FAILURE: 0x367600d19dc6c040 != 0x3e7600d19dc6c040 at offset 0x12bf3ed10.
  Compare AND         :   Sequential Increment: ok
  Solid Bits          : testing   0FAILURE: 0x4000000000000000 != 0x00000000 at offset 0x12325b7a8.
  Block Sequential    : testing   0FAILURE: 0x400000000000000 != 0x00000000 at offset 0xfb853610.
  Checkerboard        : testing   1FAILURE: 0xaaaaaaaaaaaaaaaa != 0xeaaaaaaaaaaaaaaa at offset 0x7a4f2680.
  Bit Spread          : testing   1FAILURE: 0xdffffffffffffff5 != 0xfffffffffffffff5 at offset 0x102e353e8.
  Bit Flip            : testing   0FAILURE: 0x4000000000000001 != 0x00000001 at offset 0x12325b7a8.
  Walking Ones        : testing  40FAILURE: 0xdffffeffffffffff != 0xfffffeffffffffff at offset 0x102e353e8.
  Walking Zeroes      : testing   0FAILURE: 0x400000000000001 != 0x00000001 at offset 0xea6b07a8.
FAILURE: 0x400000000000001 != 0x00000001 at offset 0xfb853610.
  8-bit Writes        : -FAILURE: 0xfeefa0a577dfa825 != 0xdeefa0a577dfa825 at offset 0x4bd600e8.
  16-bit Writes       : -FAILURE: 0xf3dfa5fff79e950b != 0xf7dfa5fff79e950b at offset 0x2b04cca8.
FAILURE: 0x3ffb3fc56e7532c1 != 0x7ffb3fc56e7532c1 at offset 0xe40d2b50.

Done.

Clearly this shows bad memory. Is it possible to mark this memory as bad in the kernel or hypervisor and keep using it? Or is to put it in File 13 and buy replacement?

Best Answer

Unless you can detect errors reasonably quickly, e.g. with ECC memory or by rebooting regularly with memtest, it’s better to replace the module. You risk silent data corruption.
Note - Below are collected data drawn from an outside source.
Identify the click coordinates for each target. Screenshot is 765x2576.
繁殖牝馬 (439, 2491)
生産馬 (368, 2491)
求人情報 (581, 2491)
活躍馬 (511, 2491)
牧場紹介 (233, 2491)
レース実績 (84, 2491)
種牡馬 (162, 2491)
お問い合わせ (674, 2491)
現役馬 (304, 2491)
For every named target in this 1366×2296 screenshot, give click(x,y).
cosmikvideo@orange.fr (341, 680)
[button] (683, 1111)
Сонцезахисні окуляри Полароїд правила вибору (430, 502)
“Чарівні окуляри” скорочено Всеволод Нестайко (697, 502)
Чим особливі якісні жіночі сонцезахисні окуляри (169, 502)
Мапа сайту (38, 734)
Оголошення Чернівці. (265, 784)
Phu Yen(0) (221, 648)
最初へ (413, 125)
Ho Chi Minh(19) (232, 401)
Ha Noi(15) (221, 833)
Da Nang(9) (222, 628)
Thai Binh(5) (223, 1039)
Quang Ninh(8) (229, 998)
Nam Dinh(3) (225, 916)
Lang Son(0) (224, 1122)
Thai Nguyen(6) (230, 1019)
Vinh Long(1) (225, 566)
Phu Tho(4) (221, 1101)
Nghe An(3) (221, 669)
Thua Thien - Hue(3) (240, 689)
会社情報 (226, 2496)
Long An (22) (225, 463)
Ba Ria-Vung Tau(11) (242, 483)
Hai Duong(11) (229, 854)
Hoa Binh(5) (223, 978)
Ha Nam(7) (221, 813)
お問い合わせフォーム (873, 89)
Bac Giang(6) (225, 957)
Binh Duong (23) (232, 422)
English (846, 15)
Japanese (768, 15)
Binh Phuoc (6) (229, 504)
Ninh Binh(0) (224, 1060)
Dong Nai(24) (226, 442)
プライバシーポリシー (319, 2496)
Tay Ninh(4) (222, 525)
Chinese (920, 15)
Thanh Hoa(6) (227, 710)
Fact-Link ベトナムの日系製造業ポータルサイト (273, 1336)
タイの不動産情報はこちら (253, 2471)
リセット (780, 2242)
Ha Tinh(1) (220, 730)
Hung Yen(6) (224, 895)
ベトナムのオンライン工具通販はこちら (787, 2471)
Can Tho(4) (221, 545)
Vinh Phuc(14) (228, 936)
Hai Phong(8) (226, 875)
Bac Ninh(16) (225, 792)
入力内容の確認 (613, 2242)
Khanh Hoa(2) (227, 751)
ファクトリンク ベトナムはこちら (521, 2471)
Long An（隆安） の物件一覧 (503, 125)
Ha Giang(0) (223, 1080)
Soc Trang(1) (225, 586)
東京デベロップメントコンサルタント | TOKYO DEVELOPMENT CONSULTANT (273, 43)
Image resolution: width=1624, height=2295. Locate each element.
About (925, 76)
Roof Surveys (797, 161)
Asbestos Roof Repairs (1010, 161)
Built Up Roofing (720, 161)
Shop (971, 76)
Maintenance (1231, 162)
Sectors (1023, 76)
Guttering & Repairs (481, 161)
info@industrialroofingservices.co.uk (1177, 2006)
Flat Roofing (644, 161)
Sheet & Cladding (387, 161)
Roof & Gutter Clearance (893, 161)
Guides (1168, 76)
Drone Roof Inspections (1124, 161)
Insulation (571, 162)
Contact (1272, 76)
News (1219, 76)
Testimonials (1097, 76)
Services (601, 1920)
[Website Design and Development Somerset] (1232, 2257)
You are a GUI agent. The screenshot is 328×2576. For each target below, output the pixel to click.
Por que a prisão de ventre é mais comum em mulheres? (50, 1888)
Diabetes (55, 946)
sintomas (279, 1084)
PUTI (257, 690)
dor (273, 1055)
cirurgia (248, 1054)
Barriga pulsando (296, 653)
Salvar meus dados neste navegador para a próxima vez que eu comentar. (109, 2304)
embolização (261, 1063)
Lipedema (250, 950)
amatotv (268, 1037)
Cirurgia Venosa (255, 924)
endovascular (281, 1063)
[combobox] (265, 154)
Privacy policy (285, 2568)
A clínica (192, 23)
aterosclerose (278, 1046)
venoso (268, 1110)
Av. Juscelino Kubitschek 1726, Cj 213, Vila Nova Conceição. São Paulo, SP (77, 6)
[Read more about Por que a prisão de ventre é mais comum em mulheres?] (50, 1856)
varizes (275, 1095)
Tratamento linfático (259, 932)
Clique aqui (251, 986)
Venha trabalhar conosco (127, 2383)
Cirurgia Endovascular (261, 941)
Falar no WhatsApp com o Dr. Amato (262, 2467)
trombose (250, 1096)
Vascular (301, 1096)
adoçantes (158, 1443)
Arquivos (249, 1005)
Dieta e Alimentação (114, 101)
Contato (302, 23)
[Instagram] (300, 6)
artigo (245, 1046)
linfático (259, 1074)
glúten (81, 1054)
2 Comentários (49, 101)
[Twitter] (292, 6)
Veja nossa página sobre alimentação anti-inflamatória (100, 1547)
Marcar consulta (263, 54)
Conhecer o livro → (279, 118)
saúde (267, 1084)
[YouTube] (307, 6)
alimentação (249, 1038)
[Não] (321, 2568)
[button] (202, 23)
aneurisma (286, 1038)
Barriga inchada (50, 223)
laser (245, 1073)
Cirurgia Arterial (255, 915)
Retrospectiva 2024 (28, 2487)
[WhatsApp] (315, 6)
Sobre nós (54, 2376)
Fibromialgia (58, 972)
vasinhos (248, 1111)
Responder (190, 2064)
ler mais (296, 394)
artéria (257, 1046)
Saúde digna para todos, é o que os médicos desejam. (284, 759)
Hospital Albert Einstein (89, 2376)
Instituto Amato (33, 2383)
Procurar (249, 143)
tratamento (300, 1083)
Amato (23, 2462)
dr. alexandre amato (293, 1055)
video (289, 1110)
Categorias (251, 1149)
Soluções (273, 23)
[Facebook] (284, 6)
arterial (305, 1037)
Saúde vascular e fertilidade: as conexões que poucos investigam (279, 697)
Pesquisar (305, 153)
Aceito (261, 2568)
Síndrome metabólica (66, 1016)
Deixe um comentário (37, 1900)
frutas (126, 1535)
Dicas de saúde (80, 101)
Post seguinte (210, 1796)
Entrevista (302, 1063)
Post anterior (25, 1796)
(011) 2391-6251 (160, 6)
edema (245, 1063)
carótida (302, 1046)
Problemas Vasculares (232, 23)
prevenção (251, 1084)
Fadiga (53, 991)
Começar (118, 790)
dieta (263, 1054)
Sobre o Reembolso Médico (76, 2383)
You can tell the kernel to ignore memory by reserving it, with the memmap option (see the kernel documentation for details):

memmap=nn[KMG]$ss[KMG]

[KNL,ACPI] Mark specific memory as reserved. Region of memory to be reserved is from ss to ss+nn.

Example: Exclude memory from 0x18690000-0x1869ffff

memmap=64K$0x18690000

or

memmap=0x10000$0x18690000

Some bootloaders may need an escape character before '$', like Grub2, otherwise '$' and the following number will be eaten.

The difficult part here is figuring out what address ranges to reserve; memtester gives you addresses from its virtual address space, which don’t match physical addresses as needed for memmap.

The simplest approach is to boot with memtest, you'll see something like this

4c494e5558726c7a bad mem addr 0x000000012f9eaa78 - 0x000000012f9eaa80 reserved
4c494e5558726c7a bad mem addr 0x00000001b86fe928 - 0x00000001b86fe930 reserved
0x000000012f9eaa80 - 0x00000001b86fe928 pattern 4c494e5558726c7a

The kernel will then inactivate the range that it detects to be bad. You can continue booting with memtest, or use the reserved address ranges to construct memmap arguments instead.